O dönemde terfi edemeyen, işinden atılan, eşinden ayrılmak mecburiyetinde bırakılan herkesin hakları iade edilmeli.

Bir maddelik kanunla en yüksek unvanlar ve özlük hakları verilmelidir.

Merve Kavakçı gibi binlerce mağdurun mağduriyetine son verilmeli ve ülke “gidemeyenlerin ülkesi” olmaktan çıkarılmalıdır.

Kısaca “Fırat’ın ötesinde bir koyunu kurt kapsa sorumlusu Ömer'dir” zihniyetiyle hareket edilerek kapılan ve yok edilenlerin hakları iade edilmelidir.

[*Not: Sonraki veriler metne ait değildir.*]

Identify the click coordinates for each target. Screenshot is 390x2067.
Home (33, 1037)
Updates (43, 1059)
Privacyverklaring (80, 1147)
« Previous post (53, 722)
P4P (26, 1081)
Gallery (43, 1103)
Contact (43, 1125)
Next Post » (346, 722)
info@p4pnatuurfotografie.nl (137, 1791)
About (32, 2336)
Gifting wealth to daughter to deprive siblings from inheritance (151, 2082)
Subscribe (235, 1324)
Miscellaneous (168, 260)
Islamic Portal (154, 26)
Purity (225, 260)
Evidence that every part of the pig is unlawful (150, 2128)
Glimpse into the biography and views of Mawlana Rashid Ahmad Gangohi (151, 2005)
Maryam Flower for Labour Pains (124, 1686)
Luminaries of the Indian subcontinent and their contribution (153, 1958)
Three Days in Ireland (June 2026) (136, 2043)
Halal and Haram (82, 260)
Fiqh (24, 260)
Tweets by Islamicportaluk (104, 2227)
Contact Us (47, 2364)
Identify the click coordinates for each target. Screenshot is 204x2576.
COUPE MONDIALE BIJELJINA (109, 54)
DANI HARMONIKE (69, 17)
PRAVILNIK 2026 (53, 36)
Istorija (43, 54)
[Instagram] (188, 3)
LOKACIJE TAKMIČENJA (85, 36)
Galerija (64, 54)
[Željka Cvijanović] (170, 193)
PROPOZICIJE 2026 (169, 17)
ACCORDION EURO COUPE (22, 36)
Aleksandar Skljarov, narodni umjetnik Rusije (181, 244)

Bu çalışmalara her parti gönülden katılmalıdır. Katılmayan zalimlerin safında olmaya devam ediyor olacaktır.

Tabii ki, bu iş birinci derecede iktidar partisinin sorumluluğundadır.

Ancak bu yetmez?

MHP; CHP, BDP ve diğer bütün partiler iktidar partisini buna zorlamalıdır ki, dün ortağı oldukları zalimler hesap versin.

İktidar partisi zalimlerden hesap sormazsa hesap vermek zorunda bırakılsın.

Bir nevi yüzleşmeye davet ediyorum bütün partileri ve partilileri.

Dün geçmiştir.

Mağduriyetler ve mazlumiyetler yaşanmıştır.

Artık hür bir ülkede yaşayalım.

Mağduriyetler bitirilmelidir.

Darbeciler ve zalimler zulümlerinin hesabını vermelidir.

Gün namuslu olma ve mağduriyetleri giderme günüdür.

Haydi, bir aile olduğumuzu gösterelim.

Selam ve sabırla…

Hiç yorum yok:

Yorum Gönder

Bu Yazı Hakkında Ne Düşünüyorsunuz?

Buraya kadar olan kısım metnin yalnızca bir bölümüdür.